There was a murmur of consultation, but no disorderly clamor. The men whom Thorn had raised to rescue me were neither habitual brawlers nor desperadoes, but sturdy stock-riders and tillers of the soil, smarting under a sense of oppression. They were all fearless, and would, I knew, have faced a cavalry brigade to uphold what appeared their rights, but they were equally averse to any bloodshed or violence that was not necessary.

"There's no use talking, Sergeant," somebody said. "We don't go back without our man, and it will be better for all of us if you release him. You know as well as we do there's nothing against him."
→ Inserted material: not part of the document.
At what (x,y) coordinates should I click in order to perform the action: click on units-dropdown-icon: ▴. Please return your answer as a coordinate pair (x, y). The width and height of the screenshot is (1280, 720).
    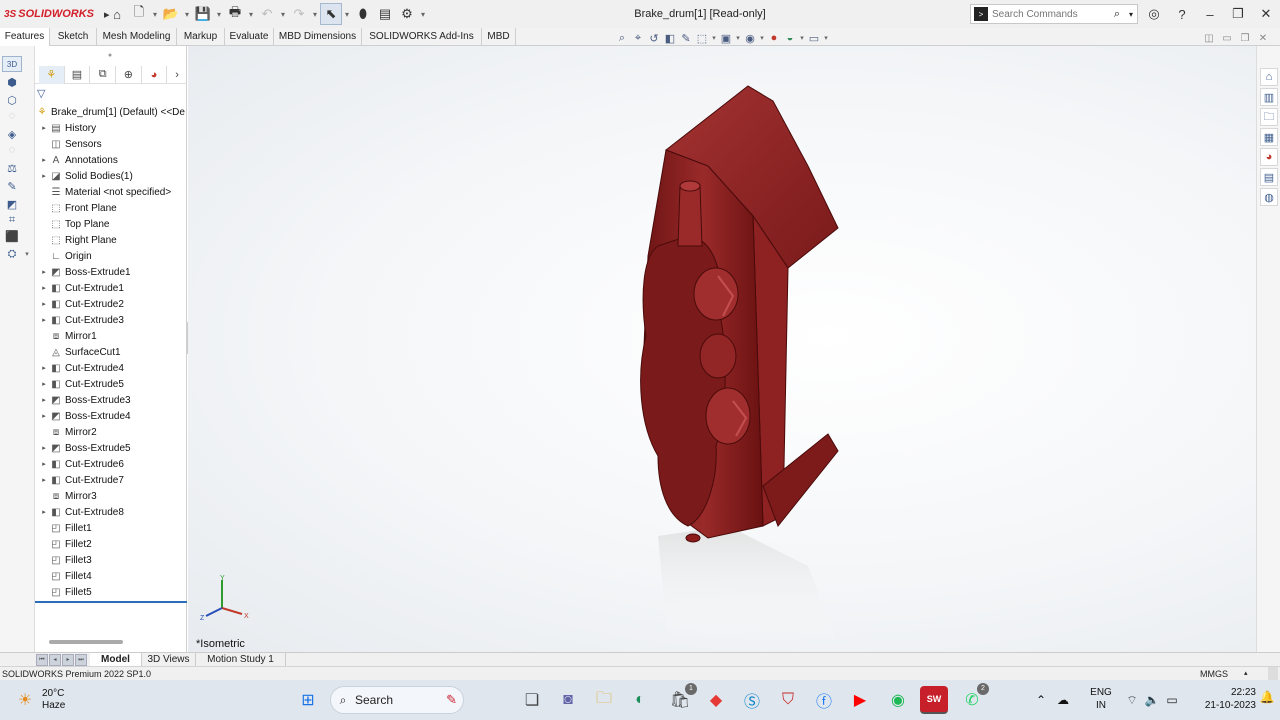
    Looking at the image, I should click on (1246, 674).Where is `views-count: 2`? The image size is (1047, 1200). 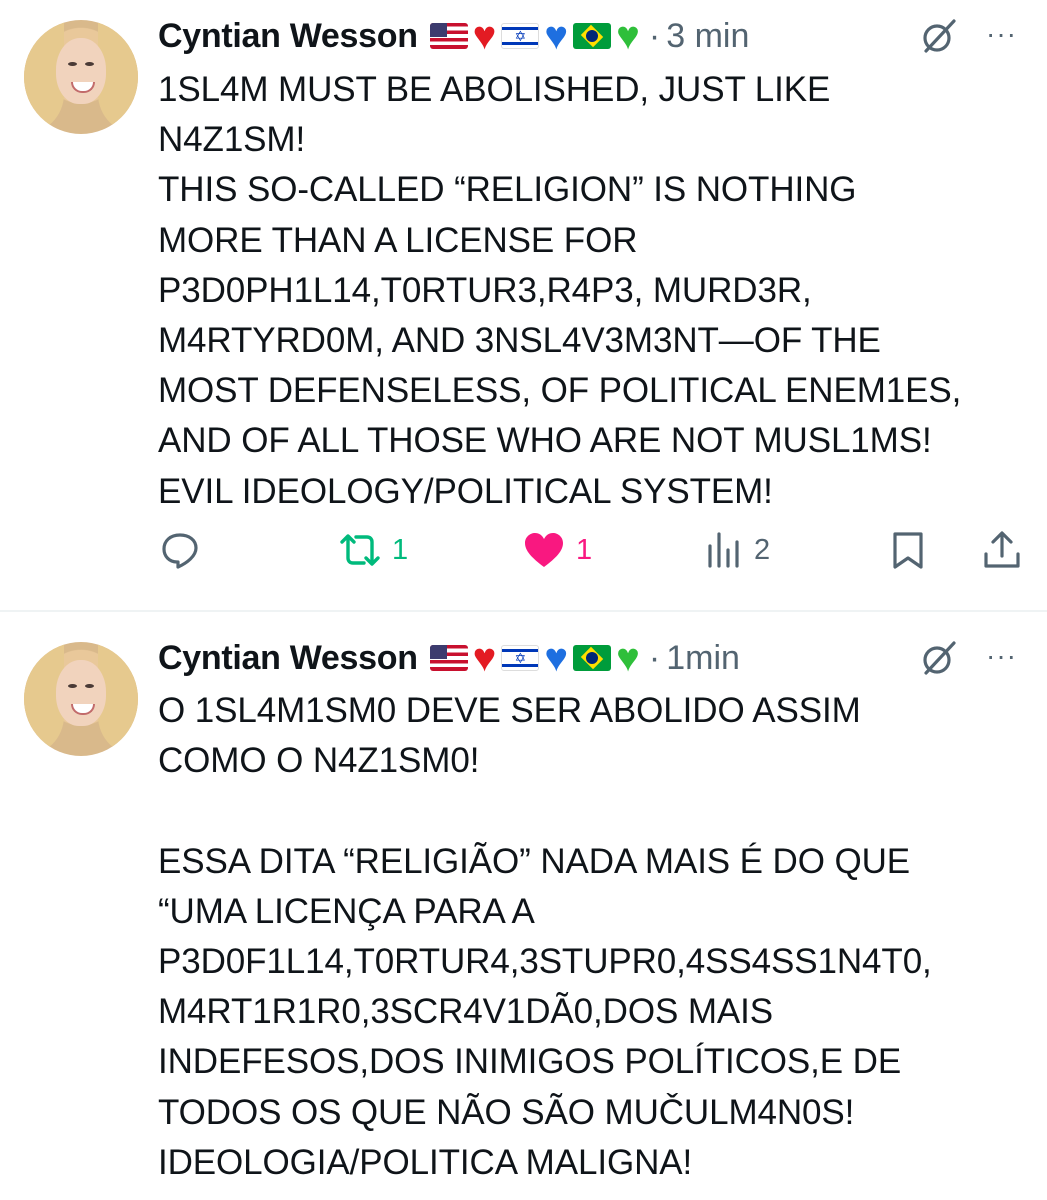
views-count: 2 is located at coordinates (762, 550).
Meanwhile, I could not well interfere without precipitating a crisis. The station agent, who stated that Mackay had deputed him authority, stood beside me with the pistol in his hand. Neither was I certain what my part would be, for, stung to white heat by Beatrice Haldane's coldness, which suggested suspicion, and came as a climax to a series of injuries, I wondered whether it might not be better to make a dash for liberty and leave the old hard life behind me. There might be better fortune beyond the Rockies, and I felt that Lane would not have instigated the charge of arson unless he saw his way to substantiate it.

Nevertheless, I could watch the others with a strange and almost impersonal curiosity—the group of men standing with hard hands on the rifle barrels ready for a rush; the grim figure of the sergeant, and the young corporal poised with head held high, left foot flung forward, and carbine at hip, in front of them.